Une thèse de doctorat explore la liberté contractuelle dans l’acte uniforme OHADA à Lomé

Soutenance remarquable sur la liberté contractuelle dans l’OHADA

Le mercredi 29 juillet 2026, Monsieur Sahalim AKAN a brillamment défendu sa thèse de doctorat en droit privé, intitulée « La liberté contractuelle dans l’acte uniforme OHADA relatif au droit des sociétés coopératives ». Cet événement académique majeur s’est déroulé dans la salle N°1 du LTAG, au sein de la prestigieuse Université de Lomé, au Togo.

Composition du jury d’évaluation

  • M. Koffi Mawunyo AGBENOTO, Professeur Titulaire à l’Université de Lomé (Togo), a présidé ce jury ;
  • M. Ampah JOHNSON-ANSAH, Maître de Conférences à l’Université de Lomé (Togo), a officié en tant que rapporteur interne ;
  • M. Gnidouba Roger LANOU, Maître de Conférences Agrégé à l’Université Thomas Sankara (Burkina Faso), a assumé le rôle de rapporteur externe ;
  • M. Koffi Edem AVEGNON, Maître de Conférences Agrégé à l’Université de Lomé (Togo), a participé en qualité d’examinateur ;
  • M. Akrawati Shamsidine ADJITA, Maître de Conférences et Doyen de la Faculté de Droit à l’Université de Lomé (Togo), a dirigé cette thèse.

Une analyse approfondie de la liberté contractuelle

L’étude de Monsieur Akan met en lumière l’importance et l’omniprésence de la liberté contractuelle dans le monde des affaires, avec un accent particulier sur les sociétés coopératives au sein de l’espace OHADA. Bien que certains puissent douter de son étendue face aux règles impératives régissant ces entités morales, la thèse démontre l’existence de marges de manœuvre significatives.

Ces zones de liberté peuvent être judicieusement exploitées par une rédaction minutieuse des actes sociaux, tels que les statuts et le règlement intérieur. En tirant parti des choix offerts et en complétant le cadre légal, les acteurs peuvent façonner des accords adaptés à leurs besoins spécifiques.

Néanmoins, la persistance de nombreuses dispositions contraignantes, visant à circonscrire le champ de cette liberté, soulève des questions fondamentales quant à sa véritable place dans l’Acte uniforme OHADA relatif au droit des sociétés coopératives (AUSCOOP).

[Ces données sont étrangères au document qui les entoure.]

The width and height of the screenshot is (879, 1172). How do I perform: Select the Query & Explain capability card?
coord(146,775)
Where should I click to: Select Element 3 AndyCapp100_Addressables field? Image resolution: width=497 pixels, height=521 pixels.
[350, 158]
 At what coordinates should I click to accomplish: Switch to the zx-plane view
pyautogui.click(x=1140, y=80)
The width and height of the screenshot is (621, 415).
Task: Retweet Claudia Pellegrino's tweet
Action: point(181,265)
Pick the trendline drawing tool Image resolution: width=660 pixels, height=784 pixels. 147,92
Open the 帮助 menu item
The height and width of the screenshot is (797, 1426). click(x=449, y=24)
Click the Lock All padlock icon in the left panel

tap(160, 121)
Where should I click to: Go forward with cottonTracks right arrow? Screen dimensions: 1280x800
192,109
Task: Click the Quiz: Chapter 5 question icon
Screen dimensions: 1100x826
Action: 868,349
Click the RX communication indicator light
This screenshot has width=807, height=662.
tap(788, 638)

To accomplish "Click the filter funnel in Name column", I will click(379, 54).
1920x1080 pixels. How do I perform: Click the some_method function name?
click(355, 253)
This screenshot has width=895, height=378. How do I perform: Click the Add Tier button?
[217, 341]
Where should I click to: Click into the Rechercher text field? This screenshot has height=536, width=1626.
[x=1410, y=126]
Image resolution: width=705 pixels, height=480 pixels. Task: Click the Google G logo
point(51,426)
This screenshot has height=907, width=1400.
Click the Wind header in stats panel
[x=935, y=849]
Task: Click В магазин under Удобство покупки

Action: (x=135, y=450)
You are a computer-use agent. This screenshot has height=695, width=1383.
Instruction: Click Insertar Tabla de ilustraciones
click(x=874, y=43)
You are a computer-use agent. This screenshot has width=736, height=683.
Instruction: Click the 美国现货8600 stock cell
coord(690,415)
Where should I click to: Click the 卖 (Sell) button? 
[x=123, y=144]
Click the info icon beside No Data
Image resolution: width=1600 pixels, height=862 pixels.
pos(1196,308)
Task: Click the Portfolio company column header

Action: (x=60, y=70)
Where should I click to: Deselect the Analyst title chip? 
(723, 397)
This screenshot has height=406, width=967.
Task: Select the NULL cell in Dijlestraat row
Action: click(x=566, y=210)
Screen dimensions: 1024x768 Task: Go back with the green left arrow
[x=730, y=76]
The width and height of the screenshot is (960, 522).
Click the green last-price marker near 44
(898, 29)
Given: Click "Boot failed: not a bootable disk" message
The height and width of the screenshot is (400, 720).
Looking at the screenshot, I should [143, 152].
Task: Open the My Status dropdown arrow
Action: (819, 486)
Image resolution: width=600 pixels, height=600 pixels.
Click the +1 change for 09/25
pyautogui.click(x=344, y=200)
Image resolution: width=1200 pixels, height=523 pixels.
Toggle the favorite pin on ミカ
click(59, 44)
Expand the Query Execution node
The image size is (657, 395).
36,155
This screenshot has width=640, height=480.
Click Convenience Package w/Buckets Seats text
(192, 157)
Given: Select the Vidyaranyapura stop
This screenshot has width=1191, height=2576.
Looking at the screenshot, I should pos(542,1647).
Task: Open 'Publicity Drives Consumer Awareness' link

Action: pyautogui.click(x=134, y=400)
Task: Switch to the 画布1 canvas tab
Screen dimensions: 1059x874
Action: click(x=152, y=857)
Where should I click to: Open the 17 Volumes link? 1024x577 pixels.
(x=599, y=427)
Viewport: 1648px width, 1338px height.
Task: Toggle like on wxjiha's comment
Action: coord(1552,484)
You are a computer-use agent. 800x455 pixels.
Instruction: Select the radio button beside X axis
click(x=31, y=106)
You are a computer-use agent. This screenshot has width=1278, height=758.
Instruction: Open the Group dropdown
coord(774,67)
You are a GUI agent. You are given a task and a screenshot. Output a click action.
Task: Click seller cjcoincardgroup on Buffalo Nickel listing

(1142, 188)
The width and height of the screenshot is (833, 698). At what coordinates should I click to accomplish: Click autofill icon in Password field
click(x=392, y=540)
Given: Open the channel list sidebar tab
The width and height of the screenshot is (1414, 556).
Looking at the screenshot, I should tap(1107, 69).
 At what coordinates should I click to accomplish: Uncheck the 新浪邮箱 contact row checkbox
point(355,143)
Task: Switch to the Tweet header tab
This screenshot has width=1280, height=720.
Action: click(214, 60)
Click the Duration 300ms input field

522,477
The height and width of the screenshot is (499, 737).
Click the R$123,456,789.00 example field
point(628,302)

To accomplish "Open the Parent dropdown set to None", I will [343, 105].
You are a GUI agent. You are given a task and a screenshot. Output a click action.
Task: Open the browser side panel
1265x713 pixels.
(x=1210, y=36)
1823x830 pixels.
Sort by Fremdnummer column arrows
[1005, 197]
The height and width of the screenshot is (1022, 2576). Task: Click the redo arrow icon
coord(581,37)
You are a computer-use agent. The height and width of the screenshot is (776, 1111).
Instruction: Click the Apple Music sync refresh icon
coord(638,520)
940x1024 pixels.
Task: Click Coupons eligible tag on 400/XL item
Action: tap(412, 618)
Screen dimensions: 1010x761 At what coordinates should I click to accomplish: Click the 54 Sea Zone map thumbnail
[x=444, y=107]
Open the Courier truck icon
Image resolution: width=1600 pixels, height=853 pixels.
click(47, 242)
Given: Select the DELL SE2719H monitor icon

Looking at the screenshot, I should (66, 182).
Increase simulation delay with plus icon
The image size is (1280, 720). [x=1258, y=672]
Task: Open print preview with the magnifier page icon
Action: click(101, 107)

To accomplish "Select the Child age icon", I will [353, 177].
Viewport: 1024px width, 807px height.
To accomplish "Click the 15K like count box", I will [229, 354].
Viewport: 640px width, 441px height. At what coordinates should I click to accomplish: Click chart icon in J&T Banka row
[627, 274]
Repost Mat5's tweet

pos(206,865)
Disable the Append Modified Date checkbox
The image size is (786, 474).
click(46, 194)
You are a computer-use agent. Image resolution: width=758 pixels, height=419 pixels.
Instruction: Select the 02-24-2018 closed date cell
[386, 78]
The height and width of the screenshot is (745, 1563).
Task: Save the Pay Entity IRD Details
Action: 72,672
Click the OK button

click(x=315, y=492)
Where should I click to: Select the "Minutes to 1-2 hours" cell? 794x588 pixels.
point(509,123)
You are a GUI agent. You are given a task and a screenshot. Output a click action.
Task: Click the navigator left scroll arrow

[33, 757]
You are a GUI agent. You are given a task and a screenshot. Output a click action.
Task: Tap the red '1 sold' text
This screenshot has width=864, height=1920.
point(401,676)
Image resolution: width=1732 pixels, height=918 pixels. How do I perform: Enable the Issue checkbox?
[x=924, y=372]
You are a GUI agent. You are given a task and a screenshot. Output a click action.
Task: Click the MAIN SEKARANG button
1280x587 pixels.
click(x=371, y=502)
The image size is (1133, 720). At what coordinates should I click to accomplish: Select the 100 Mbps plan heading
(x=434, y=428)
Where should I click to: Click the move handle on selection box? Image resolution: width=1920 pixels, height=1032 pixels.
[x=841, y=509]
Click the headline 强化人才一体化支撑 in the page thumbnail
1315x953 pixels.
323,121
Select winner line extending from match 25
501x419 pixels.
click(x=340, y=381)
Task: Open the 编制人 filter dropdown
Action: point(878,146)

Cette recherche invite à explorer les limites et le périmètre d’expression de la volonté des associés coopérateurs, tout en identifiant les contraintes imposées par l’ordre public sociétaire. Ce dernier, en tant qu’édifice institutionnel, présente un champ d’application dont la délimitation n’est pas toujours aisée.

L’originalité de ce travail réside non seulement dans sa capacité à relancer le débat entre les théories contractuelle et institutionnelle de la personnalité morale, un sujet passionnant pour les théoriciens du droit, mais aussi dans sa révélation d’espaces de liberté insoupçonnés pour les professionnels. De plus, la thèse ne manque pas de souligner certaines lacunes légales identifiées, proposant ainsi des pistes d’amélioration pour l’AUSCOOP. L’analyse révèle que la liberté statutaire est amplement reconnue aux associés coopérateurs, tant au moment de la création de la société coopérative que durant son fonctionnement tout au long de sa vie sociale.

Cependant, cette liberté, loin d’être absolue, demeure circonscrite par les règles obligatoires du droit des sociétés coopératives, notamment celles dictées par l’ordre public sociétaire, dont la fonction essentielle est de préserver les principes fondamentaux régissant ces structures.